GDPR Brief: automated decision-making and profiling

7 Jan 2019

Individual opportunity increasingly depends on automated decisions by companies and (prospective) employers. Any automated decision-making, including profiling, is subject to the usual requirements of the GDPR.

Individual opportunity increasingly depends on automated decisions by companies and (prospective) employers. Any automated decision-making, including profiling, is subject to the usual requirements of the GDPR. Special attention should be paid to (a) selection and use of software, (b) transparency, (c) the qualified prohibition on significant decisions based on solely automated processing.

(a) Selection and use of Software – Data Protection by Design and Default

Software developers should design products that support fulfilment of data protection obligations, including fulfilment of data subject rights. Controllers must implement appropriate and effective technical measures. Before introducing new technologies into automated decision-making operations, especially in case of profiling, a Data Protection Impact Assessment may be required.

(b) Transparency – Right to be informed and obtain information

A data subject must be told of the existence of automated decision-making, including profiling, and “meaningful information” about the algorithmic logic involved, as well as the significance and envisaged consequences, at least where processing relates to decisions based on solely automated processing.

The responsibility is (normally) to provide this information at the time personal data is collected. This suggests information provided will relate to system function rather than specific decisions. A data subject also has a right to obtain this information at any point. If requested after an algorithm has been applied, then it may be possible for a controller to provide information about a specific decision, although the requirement appears still to be future oriented.

(c) Qualified Prohibition on Significant Decision-Making on Solely Automated Processing

Decisions which have legal or similar significant effects (on a data subject) should ordinarily not be based solely on automated processing: human intervention should be present. Exceptions exist if (i) necessary to a contract, (ii) with explicit consent, or (iii) otherwise authorised by law with suitable safeguards. In case of (i) or (ii), the data subject still has the right, at least, to obtain human intervention, to express his or her viewpoint, and to contest the decision. Solely automated decision-making (usually) ought not to concern a child.

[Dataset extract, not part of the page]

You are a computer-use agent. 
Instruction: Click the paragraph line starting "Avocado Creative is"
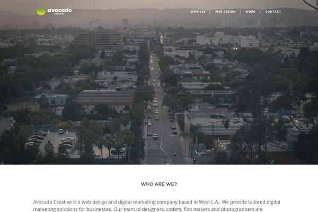tap(156, 202)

Furthermore, special categories of personal data ought not to be used without explicit consent unless for reasons of substantial public interest, on a legal basis that is proportionate to the aim pursued, respects the essence of data protection, and provides appropriate safeguards. Such safeguards may include a right to obtain an explanation of the specific decision reached.

Mark Taylor is Associate Professor in Health Law and Regulation at Melbourne Law School.

Further Reading

• L Edwards and M Veale, “Enslaving the Algorithm: From a ‘Right to an Explanation’ to a ‘Right to Better Decisions’?” IEEE Security & Privacy 2018 16(3)
• S Wachter, B Mittelstadt and L Floridi, “Why a Right to Explanation of Automated Decision Making Does Not Exist in the General Data Protection Regulation” International Data Privacy Law 2017 7(2)
• WP29 Guidelines on Automated individual decision-making and Profiling for the purposes of Regulation 2016/679 (Adopted on 3 October 2017, as last Revised and Adopted on 6 February 2018)

Relevant GDPR Provisions

• Recital 71 – Profiling
• Recital 78 – Appropriate Technical and Organisational Measures
• Article 4(4) – Definition of Profiling
• Article 12 – Right to be informed
• Article 13 – Right to be informed
• Article 14 – Right to be informed
• Article 15 – Right of access to information
• Article 22 – Automated Decision-Making, including profiling
• Article 23 – Restrictions
• Article 35 – Data Protection Impact Assessment

See all previous briefs.

Please note that GDPR Briefs neither constitute nor should be relied upon as legal advice. Briefs represent a consensus position among Forum Members regarding the current understanding of the GDPR and its implications for genomic and health-related research. As such, they are no substitute for legal advice from a licensed practitioner in your jurisdiction.